Brighidín Ban Mo Stoir (My fair young bride) is by local poet Edward Walsh (1805-1850), sung by the late Scottish singer Andy M. Steward which appeared in his album Fire in the Store (1985). The song is a tribute to his wife Brigid Ó Súilleabháin.
Edward Walsh spent about thirty years of his life around Millstreet. His education was received in that most primitive of Irish primary schools, the ‘hedge school’. When little more than a boy he showed great intellectual gifts, and in 1830 was private tutor in County Cork. Additionally tutored children of an Irish member of parliament. He was for a time in the 1830’s teacher of a school at Millstreet.
He went to reside in Dublin in 1843, and was befriended by Charles Gavan Duffy, who got him appointed sub-editor of the Monitor. His Irish Jacobite Poetry (1844) and his Irish Popular Songs (1847) gave unmistakable evidence of a genuine poet. Yet he was forced to fight against poverty, and, in 1848, he accepted the post of schoolmaster to the junior convicts of Spike Island.

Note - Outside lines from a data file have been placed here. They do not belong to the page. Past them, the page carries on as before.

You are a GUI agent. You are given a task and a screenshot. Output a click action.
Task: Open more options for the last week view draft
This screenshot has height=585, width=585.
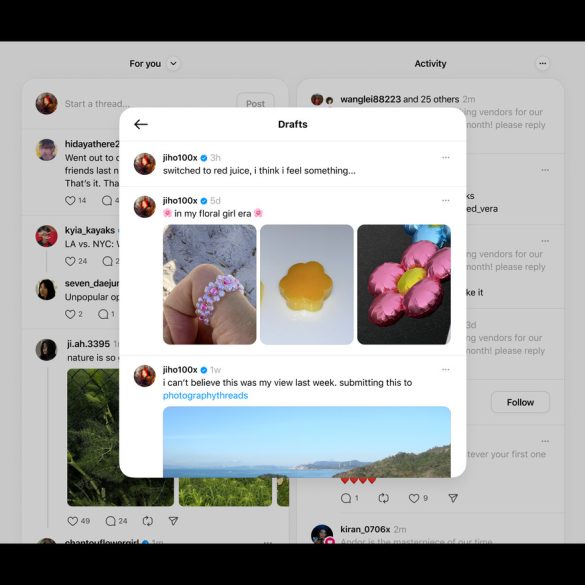point(445,370)
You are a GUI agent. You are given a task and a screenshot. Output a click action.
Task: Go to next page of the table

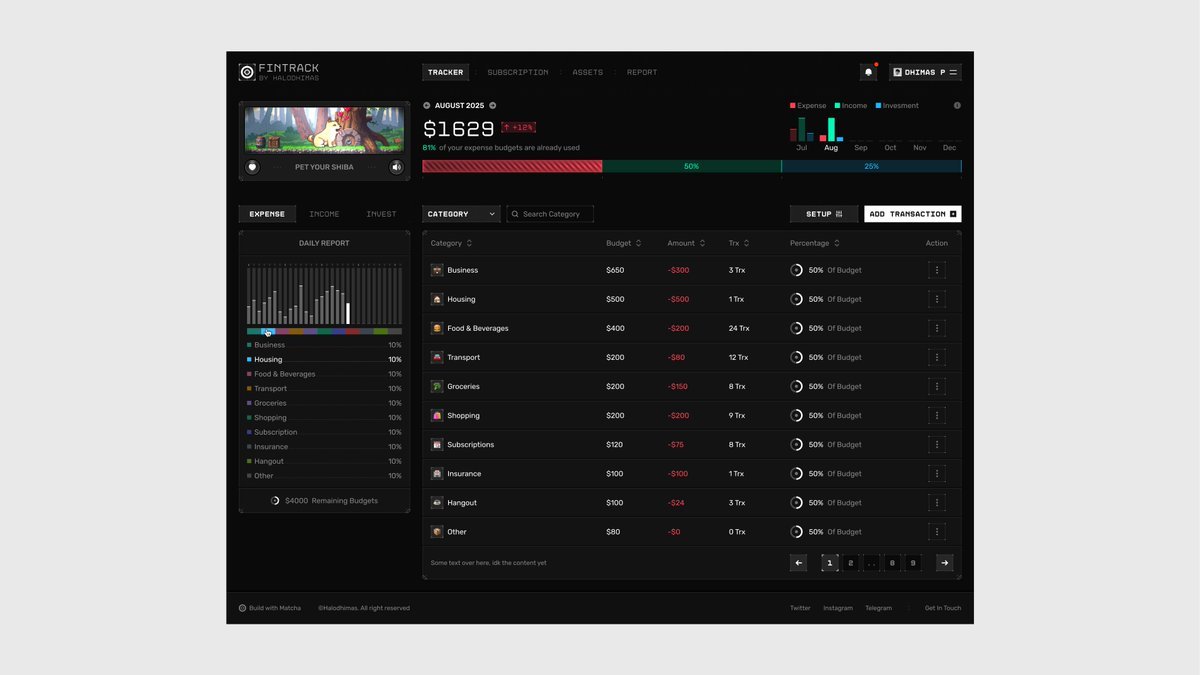click(x=944, y=563)
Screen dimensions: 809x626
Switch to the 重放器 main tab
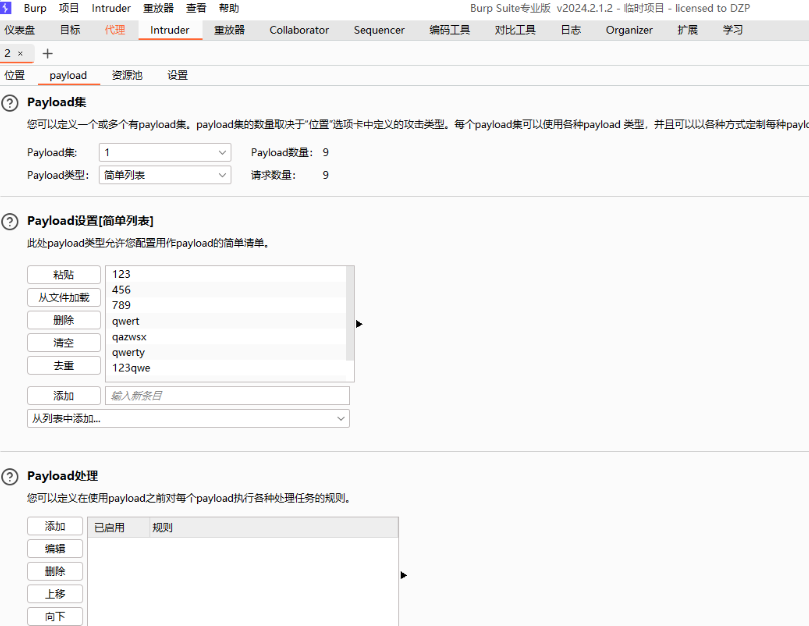pos(229,30)
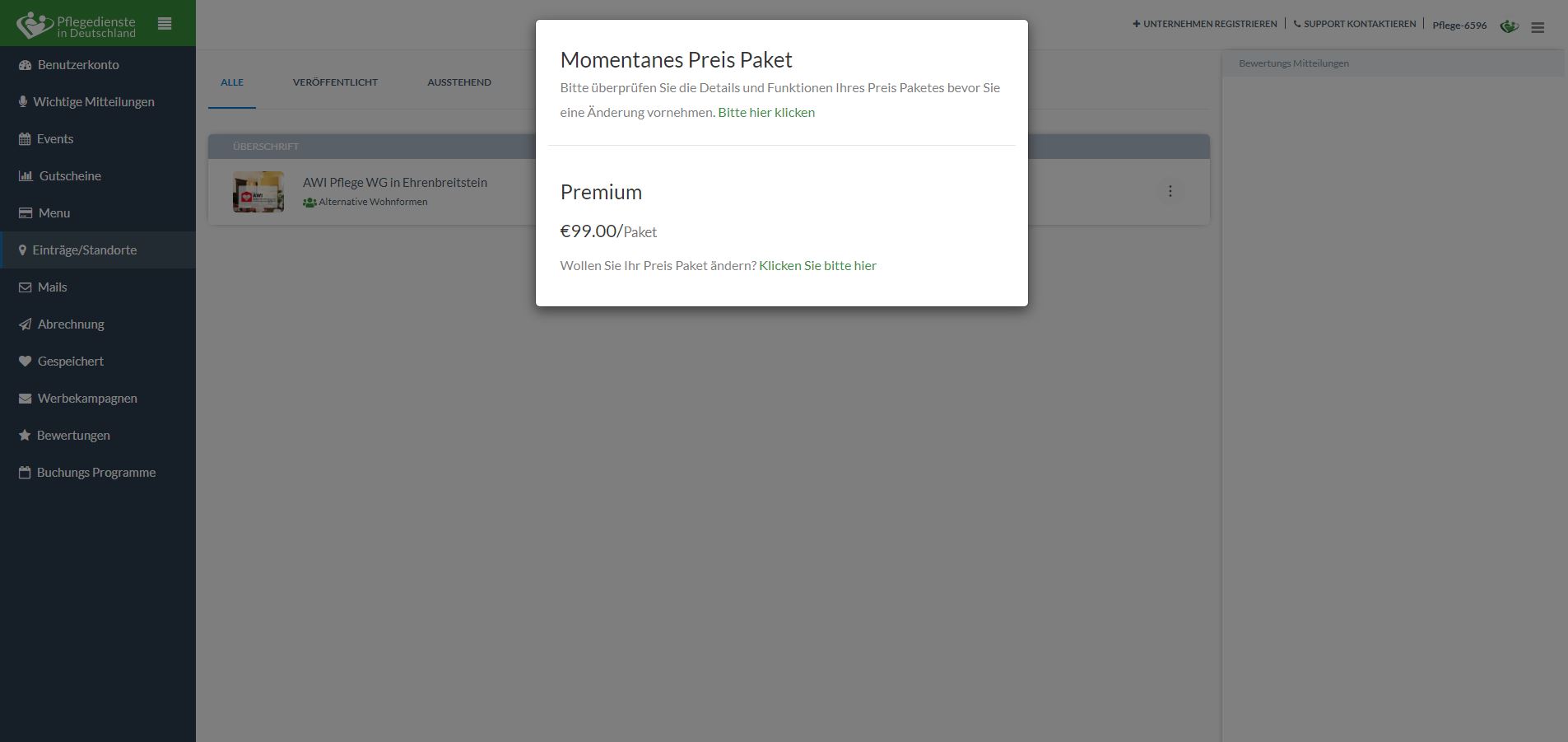The width and height of the screenshot is (1568, 742).
Task: Open the AWI Pflege WG listing thumbnail
Action: pyautogui.click(x=258, y=192)
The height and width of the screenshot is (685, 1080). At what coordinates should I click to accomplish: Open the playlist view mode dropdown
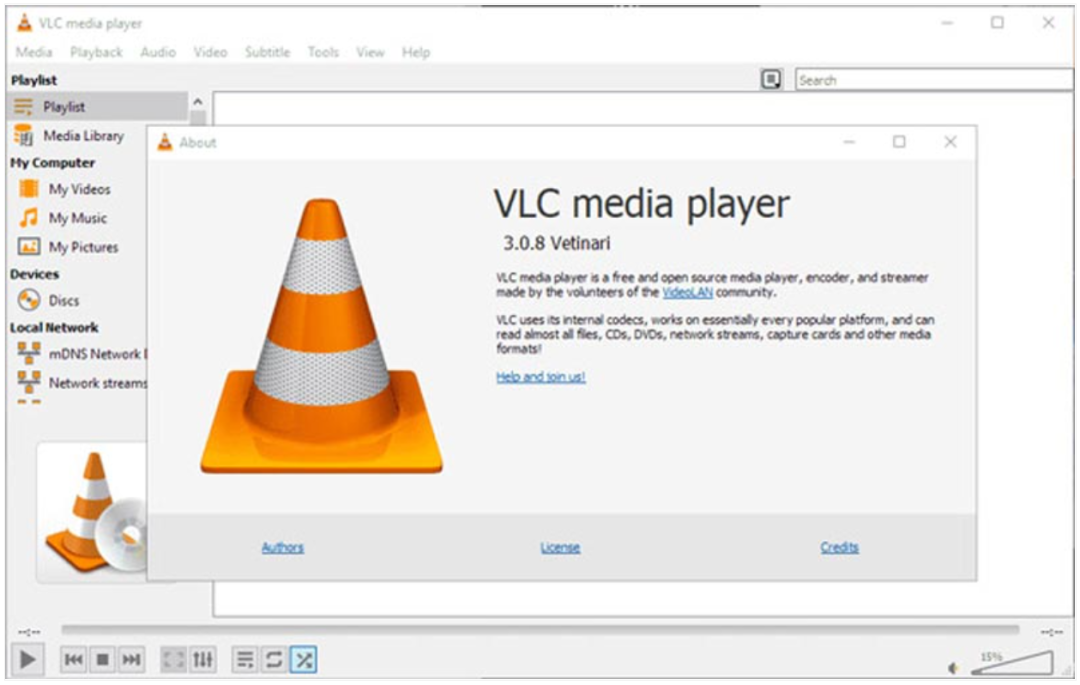tap(772, 80)
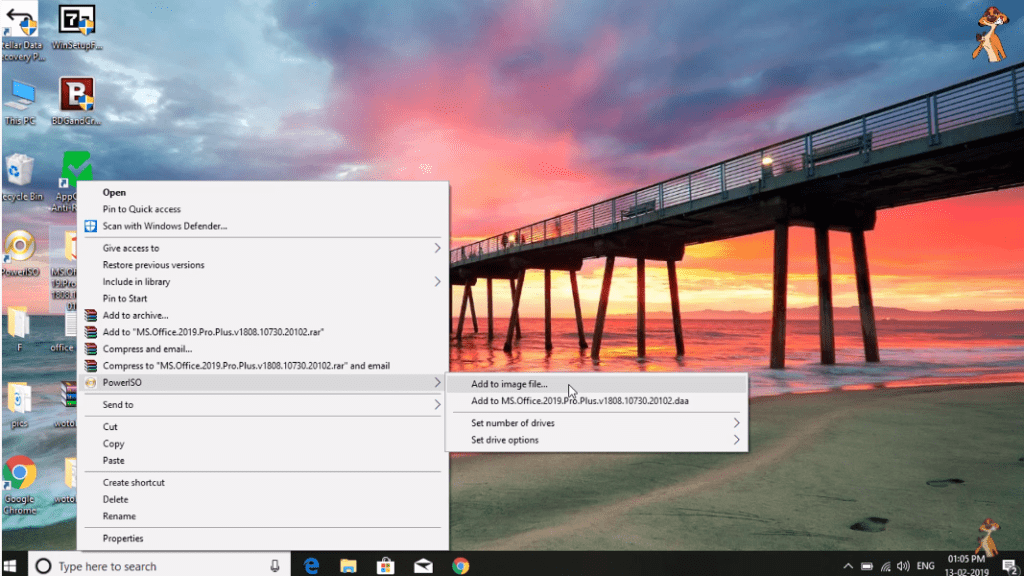Open Properties from the context menu
Screen dimensions: 1024x576
tap(122, 537)
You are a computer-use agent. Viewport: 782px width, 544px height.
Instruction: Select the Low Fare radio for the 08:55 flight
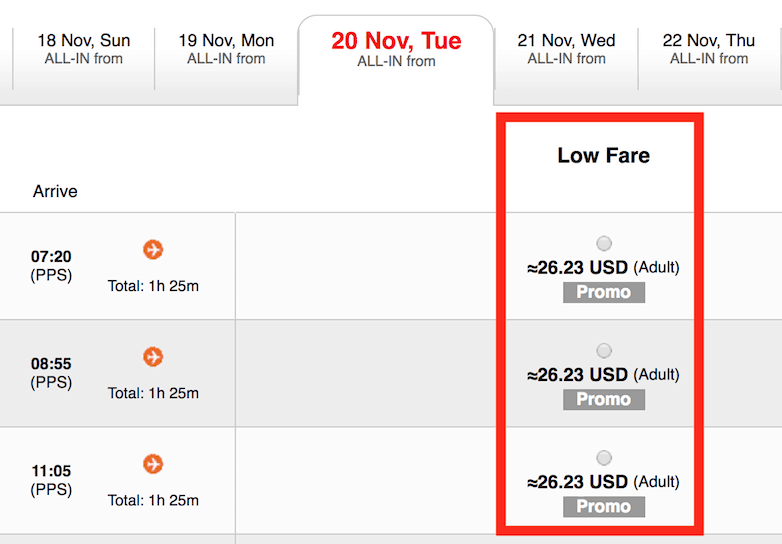click(604, 350)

There he visited John Mitchel, on his way to penal servitude, who vividly describes in his Jail Journal his meeting with Walsh. He was fired for his meeting, and not long afterwards, he secured the schoolmastership of Cork work-house, but died within twelve months. A fine monument, with an epitaph in Irish and English, was erected to his memory in the Father Mathew Cemetery at Cork. Among his lyrics Mo Chragibhin Cno, Brighidin ban mo stor, and O’Donovan’s Daughter are in most Irish anthologies, while his translations from the Irish are both faithful and musical.